Because, oh yeah, this game is so very replayable. It’s got a star system: one star for completing a level, two stars for completing it under a brisk timeframe, three stars for completing it under one even more stringent than that. Keeping with the tactile stylings, the timer is built onto the automatoy, too, and it’ll click once you’ve run out of time for a three or two star rating. But that’s only a fraction of the picture. Because while I did put in the work to get a three star rating for every level (except for #7, which, I realize I must have, but I only remembering failing to get above two stars many, many times), I have completed every level at least four or five times minimum simply for the fun of completing them. Replaying a level you know how to run (especially once you’ve gotten good enough to get three stars) feels like an interactive version of one of those ‘so satisfying’ videos that go viral. There were a great many times I procrastinated on writing this issue specifically to go play the game, or where my writing was cut short for the same.
This satisfaction is definitely helped by the game’s sound design, obviously. The rest of the game’s aesthetic, too. The matte-textured, vaguely* Monument Valley-inspired aesthetic in video games is getting pretty oversaturated in a certain stripe of indie game, but here it’s perfect, calling to mind a specific style of colorful plastic.
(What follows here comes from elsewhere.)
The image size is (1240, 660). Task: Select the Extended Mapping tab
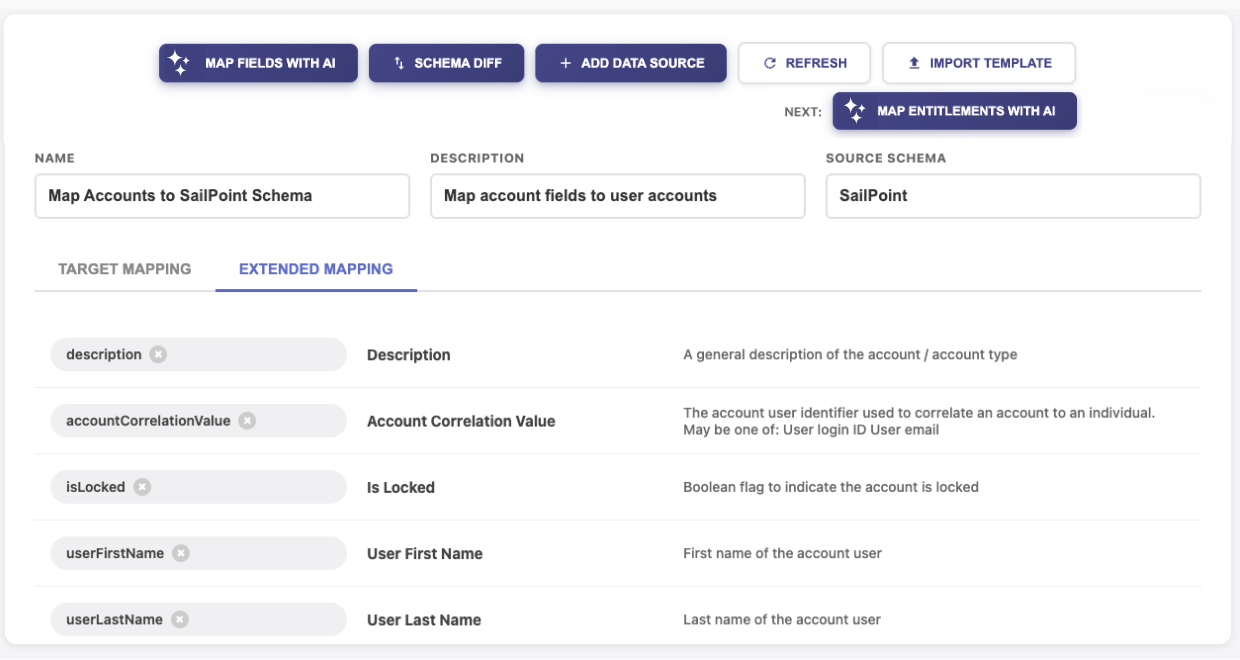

And those colors, aside from (generally) being very full and eye-pleasing, serve a function, too. The main color is the static body of the level, and the two accent colors delineate the controllable mechanisms and the cycling automated parts.
*I say vaguely because the twice-mentioned comparison feels pretty spurious outside of Monument Valley being a famous indie game to compare to for the sake of prestige and/or because nobody’s played anything else that could be relevant.
(Also, it shouldn’t require spotlighting, but it’s one of the only mobile games I’ve seen that does in-app purchases ethically. It can be downloaded for free, which gives you the first three levels to play, and then you pay $2.99 to unlock the full game. How shockingly straightforward and non-insidious is that.)
It’s easy to say with most of the year behind me that Automatoys is was one of the best games I played this year, if not the best, but it is so good, I would’ve had the confidence to say that in January. It’s a game that won me over by being something both incredibly up my alley, and completely out of my way.